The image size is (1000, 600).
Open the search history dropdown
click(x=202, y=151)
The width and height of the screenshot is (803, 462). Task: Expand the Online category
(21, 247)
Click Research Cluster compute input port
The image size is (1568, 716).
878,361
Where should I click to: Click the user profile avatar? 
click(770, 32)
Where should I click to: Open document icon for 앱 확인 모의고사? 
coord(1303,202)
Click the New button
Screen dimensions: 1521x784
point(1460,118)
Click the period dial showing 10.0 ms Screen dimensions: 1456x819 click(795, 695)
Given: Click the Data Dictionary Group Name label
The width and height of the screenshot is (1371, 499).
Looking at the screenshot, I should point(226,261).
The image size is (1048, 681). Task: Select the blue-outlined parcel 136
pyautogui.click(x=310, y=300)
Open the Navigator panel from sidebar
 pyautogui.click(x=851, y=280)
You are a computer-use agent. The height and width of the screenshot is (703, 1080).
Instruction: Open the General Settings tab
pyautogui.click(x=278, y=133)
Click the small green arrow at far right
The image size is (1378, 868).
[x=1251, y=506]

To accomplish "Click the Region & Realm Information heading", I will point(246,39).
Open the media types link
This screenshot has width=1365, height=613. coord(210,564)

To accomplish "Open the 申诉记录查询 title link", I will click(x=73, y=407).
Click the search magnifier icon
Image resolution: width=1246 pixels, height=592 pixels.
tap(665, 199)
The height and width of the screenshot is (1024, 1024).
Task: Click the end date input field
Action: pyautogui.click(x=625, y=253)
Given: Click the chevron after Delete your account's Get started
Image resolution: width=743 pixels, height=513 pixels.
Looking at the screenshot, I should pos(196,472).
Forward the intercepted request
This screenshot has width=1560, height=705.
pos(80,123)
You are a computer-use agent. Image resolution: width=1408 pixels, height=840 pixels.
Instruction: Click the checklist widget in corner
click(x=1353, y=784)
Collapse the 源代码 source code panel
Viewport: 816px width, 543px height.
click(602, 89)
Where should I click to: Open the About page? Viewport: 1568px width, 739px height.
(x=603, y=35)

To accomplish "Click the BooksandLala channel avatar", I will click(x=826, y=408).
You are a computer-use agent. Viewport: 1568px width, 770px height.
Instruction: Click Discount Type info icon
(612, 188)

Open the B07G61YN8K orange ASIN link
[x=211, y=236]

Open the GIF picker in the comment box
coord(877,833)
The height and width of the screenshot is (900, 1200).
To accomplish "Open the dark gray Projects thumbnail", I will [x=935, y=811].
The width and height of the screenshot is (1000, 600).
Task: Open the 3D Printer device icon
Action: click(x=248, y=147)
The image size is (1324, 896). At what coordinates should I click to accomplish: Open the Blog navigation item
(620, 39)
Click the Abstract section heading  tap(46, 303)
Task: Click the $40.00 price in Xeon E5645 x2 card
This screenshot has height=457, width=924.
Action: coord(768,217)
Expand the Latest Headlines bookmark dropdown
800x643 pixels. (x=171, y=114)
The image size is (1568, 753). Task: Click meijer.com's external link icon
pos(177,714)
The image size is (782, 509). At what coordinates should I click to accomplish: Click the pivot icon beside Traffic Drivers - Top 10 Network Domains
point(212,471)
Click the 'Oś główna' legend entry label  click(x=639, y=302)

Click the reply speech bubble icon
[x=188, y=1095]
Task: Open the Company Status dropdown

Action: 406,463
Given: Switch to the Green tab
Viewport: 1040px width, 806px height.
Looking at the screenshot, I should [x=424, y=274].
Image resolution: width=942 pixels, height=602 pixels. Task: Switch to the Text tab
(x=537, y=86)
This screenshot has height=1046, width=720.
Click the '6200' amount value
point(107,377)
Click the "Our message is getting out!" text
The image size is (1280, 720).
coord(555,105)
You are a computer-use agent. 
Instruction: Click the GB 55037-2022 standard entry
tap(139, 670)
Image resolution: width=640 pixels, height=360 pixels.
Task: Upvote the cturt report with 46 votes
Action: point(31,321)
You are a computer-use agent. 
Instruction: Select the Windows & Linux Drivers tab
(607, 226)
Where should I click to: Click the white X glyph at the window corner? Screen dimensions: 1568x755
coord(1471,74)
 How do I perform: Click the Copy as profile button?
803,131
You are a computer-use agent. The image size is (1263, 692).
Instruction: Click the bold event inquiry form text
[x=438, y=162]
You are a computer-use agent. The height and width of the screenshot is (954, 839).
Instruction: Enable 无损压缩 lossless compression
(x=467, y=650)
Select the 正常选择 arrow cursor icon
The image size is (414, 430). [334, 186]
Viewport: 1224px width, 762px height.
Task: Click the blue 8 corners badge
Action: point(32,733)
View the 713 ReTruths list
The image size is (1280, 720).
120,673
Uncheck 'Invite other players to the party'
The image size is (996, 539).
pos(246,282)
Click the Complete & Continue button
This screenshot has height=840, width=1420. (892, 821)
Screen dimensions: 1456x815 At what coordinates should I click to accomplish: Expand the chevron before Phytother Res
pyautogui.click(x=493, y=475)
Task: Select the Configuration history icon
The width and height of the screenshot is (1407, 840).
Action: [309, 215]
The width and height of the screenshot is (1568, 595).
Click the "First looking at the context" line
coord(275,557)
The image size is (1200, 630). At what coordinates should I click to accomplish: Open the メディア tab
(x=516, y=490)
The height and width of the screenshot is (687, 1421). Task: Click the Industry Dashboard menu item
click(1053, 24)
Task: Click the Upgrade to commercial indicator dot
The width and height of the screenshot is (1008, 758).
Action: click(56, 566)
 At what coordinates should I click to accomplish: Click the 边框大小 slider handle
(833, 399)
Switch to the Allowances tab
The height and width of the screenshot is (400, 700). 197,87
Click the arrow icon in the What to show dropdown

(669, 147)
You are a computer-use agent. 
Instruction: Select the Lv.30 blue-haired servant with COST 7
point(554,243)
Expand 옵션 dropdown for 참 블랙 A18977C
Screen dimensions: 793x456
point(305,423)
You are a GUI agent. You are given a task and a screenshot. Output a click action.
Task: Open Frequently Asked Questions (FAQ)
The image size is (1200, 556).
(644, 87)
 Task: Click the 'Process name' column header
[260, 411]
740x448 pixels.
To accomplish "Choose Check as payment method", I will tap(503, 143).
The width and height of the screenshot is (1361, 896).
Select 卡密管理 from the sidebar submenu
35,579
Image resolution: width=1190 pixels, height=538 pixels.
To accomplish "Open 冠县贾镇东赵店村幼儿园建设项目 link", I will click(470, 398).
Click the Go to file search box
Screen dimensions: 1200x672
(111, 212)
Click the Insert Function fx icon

* * * * * * * * *

- **WHAT IS EXPECTED**
Print all records shown above, word for word.

- **RESULT OF THIS EXERCISE**
The image size is (1000, 600).
Open the search history dropdown
click(x=202, y=151)
The width and height of the screenshot is (803, 462). Task: Expand the Online category
(21, 247)
Click Research Cluster compute input port
The image size is (1568, 716).
878,361
Where should I click to: Click the user profile avatar? 
click(770, 32)
Where should I click to: Open document icon for 앱 확인 모의고사? 
coord(1303,202)
Click the New button
Screen dimensions: 1521x784
point(1460,118)
Click the period dial showing 10.0 ms Screen dimensions: 1456x819 click(795, 695)
Given: Click the Data Dictionary Group Name label
The width and height of the screenshot is (1371, 499).
Looking at the screenshot, I should point(226,261).
The image size is (1048, 681). Task: Select the blue-outlined parcel 136
pyautogui.click(x=310, y=300)
Open the Navigator panel from sidebar
 pyautogui.click(x=851, y=280)
You are a computer-use agent. The height and width of the screenshot is (703, 1080).
Instruction: Open the General Settings tab
pyautogui.click(x=278, y=133)
Click the small green arrow at far right
The image size is (1378, 868).
[x=1251, y=506]

To accomplish "Click the Region & Realm Information heading", I will point(246,39).
Open the media types link
This screenshot has width=1365, height=613. coord(210,564)

To accomplish "Open the 申诉记录查询 title link", I will click(x=73, y=407).
Click the search magnifier icon
Image resolution: width=1246 pixels, height=592 pixels.
tap(665, 199)
The height and width of the screenshot is (1024, 1024).
Task: Click the end date input field
Action: pyautogui.click(x=625, y=253)
Given: Click the chevron after Delete your account's Get started
Image resolution: width=743 pixels, height=513 pixels.
Looking at the screenshot, I should pos(196,472).
Forward the intercepted request
This screenshot has width=1560, height=705.
pos(80,123)
You are a computer-use agent. Image resolution: width=1408 pixels, height=840 pixels.
Instruction: Click the checklist widget in corner
click(x=1353, y=784)
Collapse the 源代码 source code panel
Viewport: 816px width, 543px height.
click(602, 89)
Where should I click to: Open the About page? Viewport: 1568px width, 739px height.
(x=603, y=35)

To accomplish "Click the BooksandLala channel avatar", I will click(x=826, y=408).
You are a computer-use agent. Viewport: 1568px width, 770px height.
Instruction: Click Discount Type info icon
(612, 188)

Open the B07G61YN8K orange ASIN link
[x=211, y=236]

Open the GIF picker in the comment box
coord(877,833)
The height and width of the screenshot is (900, 1200).
To accomplish "Open the dark gray Projects thumbnail", I will [x=935, y=811].
The width and height of the screenshot is (1000, 600).
Task: Open the 3D Printer device icon
Action: click(x=248, y=147)
The image size is (1324, 896). At what coordinates should I click to accomplish: Open the Blog navigation item
(620, 39)
Click the Abstract section heading  tap(46, 303)
Task: Click the $40.00 price in Xeon E5645 x2 card
This screenshot has height=457, width=924.
Action: coord(768,217)
Expand the Latest Headlines bookmark dropdown
800x643 pixels. (x=171, y=114)
The image size is (1568, 753). Task: Click meijer.com's external link icon
pos(177,714)
The image size is (782, 509). At what coordinates should I click to accomplish: Click the pivot icon beside Traffic Drivers - Top 10 Network Domains
point(212,471)
Click the 'Oś główna' legend entry label  click(x=639, y=302)

Click the reply speech bubble icon
[x=188, y=1095]
Task: Open the Company Status dropdown

Action: 406,463
Given: Switch to the Green tab
Viewport: 1040px width, 806px height.
Looking at the screenshot, I should [x=424, y=274].
Image resolution: width=942 pixels, height=602 pixels. Task: Switch to the Text tab
(x=537, y=86)
This screenshot has height=1046, width=720.
Click the '6200' amount value
point(107,377)
Click the "Our message is getting out!" text
The image size is (1280, 720).
coord(555,105)
You are a computer-use agent. 
Instruction: Click the GB 55037-2022 standard entry
tap(139, 670)
Image resolution: width=640 pixels, height=360 pixels.
Task: Upvote the cturt report with 46 votes
Action: point(31,321)
You are a computer-use agent. 
Instruction: Select the Windows & Linux Drivers tab
(607, 226)
Where should I click to: Click the white X glyph at the window corner? Screen dimensions: 1568x755
coord(1471,74)
 How do I perform: Click the Copy as profile button?
803,131
You are a computer-use agent. The image size is (1263, 692).
Instruction: Click the bold event inquiry form text
[x=438, y=162]
You are a computer-use agent. The height and width of the screenshot is (954, 839).
Instruction: Enable 无损压缩 lossless compression
(x=467, y=650)
Select the 正常选择 arrow cursor icon
The image size is (414, 430). [334, 186]
Viewport: 1224px width, 762px height.
Task: Click the blue 8 corners badge
Action: point(32,733)
View the 713 ReTruths list
The image size is (1280, 720).
120,673
Uncheck 'Invite other players to the party'
The image size is (996, 539).
pos(246,282)
Click the Complete & Continue button
This screenshot has height=840, width=1420. (892, 821)
Screen dimensions: 1456x815 At what coordinates should I click to accomplish: Expand the chevron before Phytother Res
pyautogui.click(x=493, y=475)
Task: Select the Configuration history icon
The width and height of the screenshot is (1407, 840).
Action: [309, 215]
The width and height of the screenshot is (1568, 595).
Click the "First looking at the context" line
coord(275,557)
The image size is (1200, 630). At what coordinates should I click to accomplish: Open the メディア tab
(x=516, y=490)
The height and width of the screenshot is (687, 1421). Task: Click the Industry Dashboard menu item
click(1053, 24)
Task: Click the Upgrade to commercial indicator dot
The width and height of the screenshot is (1008, 758).
Action: click(56, 566)
 At what coordinates should I click to accomplish: Click the 边框大小 slider handle
(833, 399)
Switch to the Allowances tab
The height and width of the screenshot is (400, 700). 197,87
Click the arrow icon in the What to show dropdown

(669, 147)
You are a computer-use agent. 
Instruction: Select the Lv.30 blue-haired servant with COST 7
point(554,243)
Expand 옵션 dropdown for 참 블랙 A18977C
Screen dimensions: 793x456
point(305,423)
You are a GUI agent. You are given a task and a screenshot. Output a click action.
Task: Open Frequently Asked Questions (FAQ)
The image size is (1200, 556).
(644, 87)
 Task: Click the 'Process name' column header
[260, 411]
740x448 pixels.
To accomplish "Choose Check as payment method", I will tap(503, 143).
The width and height of the screenshot is (1361, 896).
Select 卡密管理 from the sidebar submenu
35,579
Image resolution: width=1190 pixels, height=538 pixels.
To accomplish "Open 冠县贾镇东赵店村幼儿园建设项目 link", I will click(470, 398).
Click the Go to file search box
Screen dimensions: 1200x672
(111, 212)
Click the Insert Function fx icon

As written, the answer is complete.